- Twombly Ridge Location within Maine Twombly Ridge Location within the United States
- Coordinates: 45°16′38.2″N 68°15′38.2″W﻿ / ﻿45.277278°N 68.260611°W
- Country: United States
- State: Maine
- County: Penobscot

Area
- • Total: 45.1 sq mi (116.8 km^{2})
- • Land: 43.9 sq mi (113.7 km^{2})
- • Water: 1.2 sq mi (3.2 km^{2})
- Elevation: 669 ft (204 m)

Population (2020)
- • Total: 0
- Time zone: UTC-5 (Eastern (EST))
- • Summer (DST): UTC-4 (EDT)
- Area code: 207
- FIPS code: 23-78015
- GNIS feature ID: 582771

= Twombly Ridge, Maine =

Twombly Ridge is an unorganized territory (township) located in Penobscot County, Maine, United States.
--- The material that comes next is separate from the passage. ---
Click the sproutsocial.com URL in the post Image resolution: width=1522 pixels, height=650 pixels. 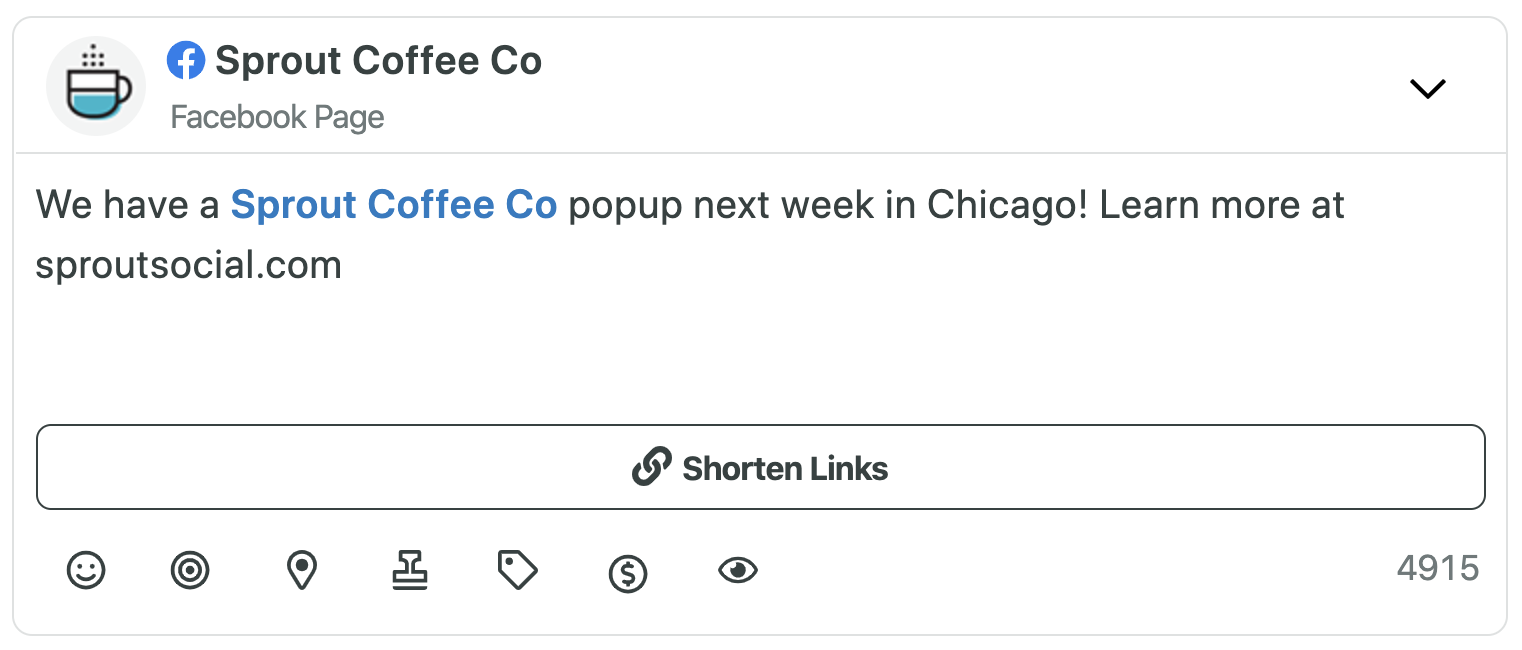pos(189,265)
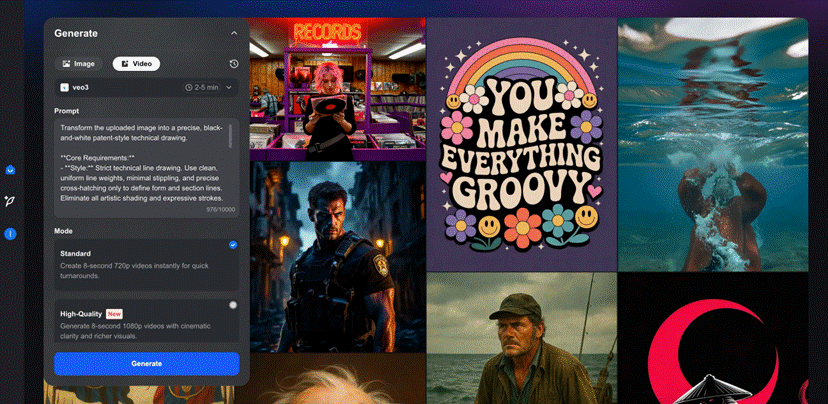Open the generation history clock icon
The image size is (828, 404).
click(233, 64)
At the 2020 census, the unorganized territory had a total population of 0.

== Geography ==
According to the United States Census Bureau, the unorganized territory has a total area of 45.1 square miles (116.8 km^{2}), of which 43.9 square miles (113.7 km^{2}) is land and 1.2 square miles (3.2 km^{2}) is water. The total area is 2.70% water.

== Demographics ==

As of the 2020 Census, there were no people living in the territory.

Historical population
| Census | Pop. | Note | %± |
| 2000 | 2 |  | — |
| 2010 | 0 |  | −100.0% |
| 2020 | 0 |  | — |
U.S. Decennial Census

==Education==
The Maine Department of Education takes responsibility for coordinating school assignments in the unorganized territory.